Decades ago, the psychiatric community didn't urge us to be careful with what we said and did in front of children. Today, we realize the powerful impression we make on the young. Eating issues tend to begin very, very early in life. Body images are formed early. Please exercise caution with regard to comments about body weight when you are around all children. Trust me, I didn't like being told I had a cute" potbelly. I realized this was negative commentary. Adults laughed at me and hurt my feelings; I ended up eating even more.

This prompts me to bring up one more point regarding parents and children. Overweight parents should realize that they may be raising overweight children. Just be cognizant that what you are doing now is being mirrored by your children. Children want to please their parents.

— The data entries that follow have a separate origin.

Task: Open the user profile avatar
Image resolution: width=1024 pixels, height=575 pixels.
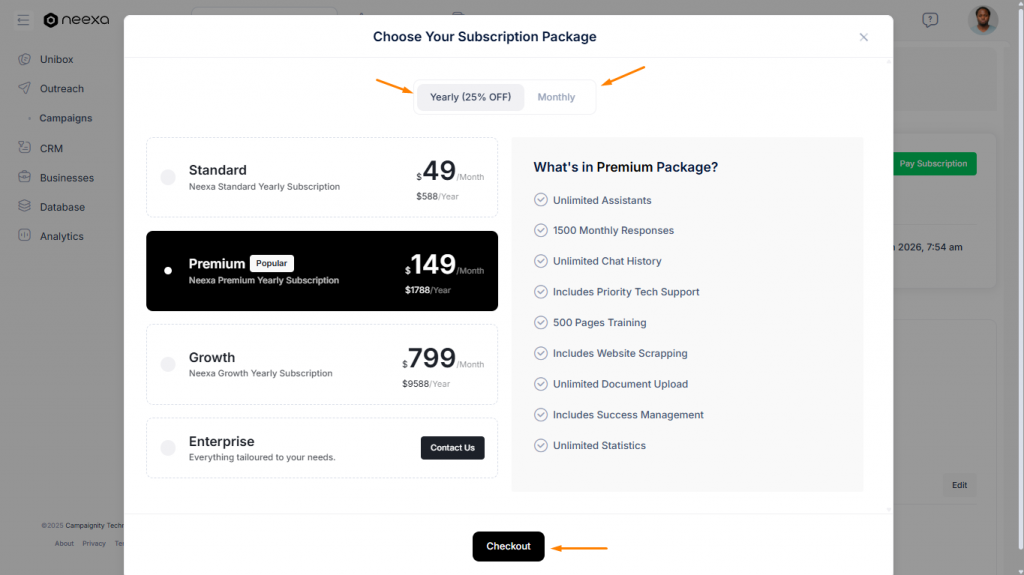Action: pyautogui.click(x=982, y=20)
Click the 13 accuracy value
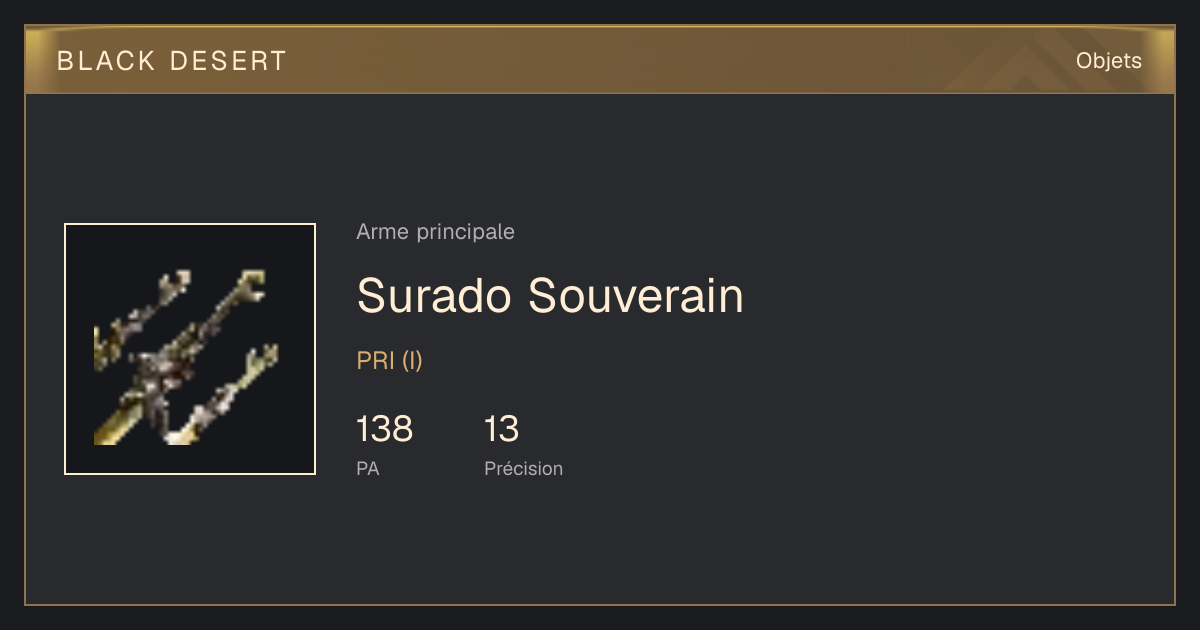This screenshot has height=630, width=1200. [x=501, y=429]
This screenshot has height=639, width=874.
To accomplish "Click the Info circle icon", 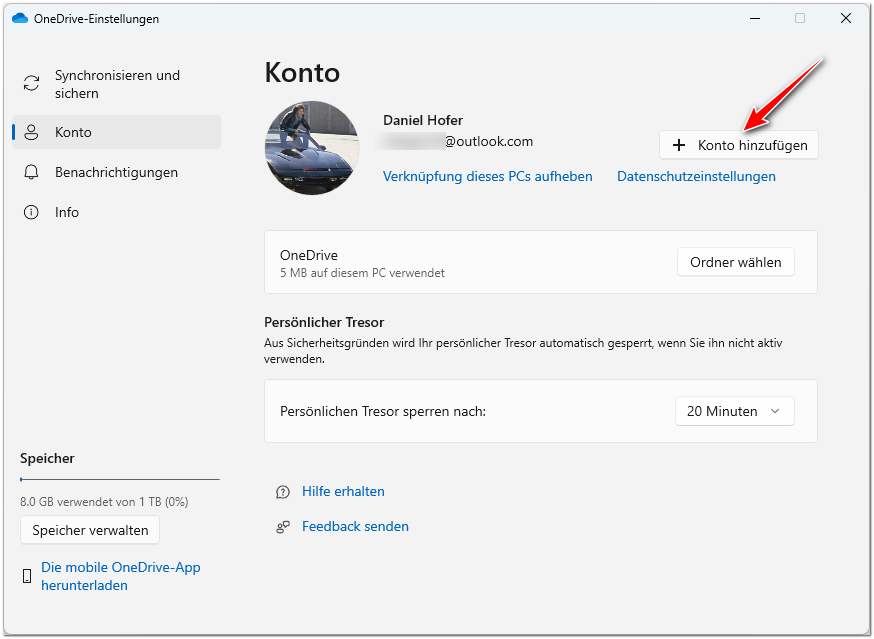I will click(x=32, y=212).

If that means sitting around the house watching television and eating chips, they'll do it. If it means running around the block and eating apples, they'll do it. So much of their ramming, especially in the early years, rests with you. Kids are terrific at copying. It's how they learn. Recall the expression "Monkey see, monkey do."

We become "imprinted" with certain behavior patterns at a very early age. According to Judith Sills, Ph.D., the author of Excess Baggage, these imprints then become a powerful bridge between mind and body. "It's taken years for your mind to build its scaffolding of tricks and worries," she states, so "it takes time to dismantle." Realize this. Don't pile that "excess baggage" on your child.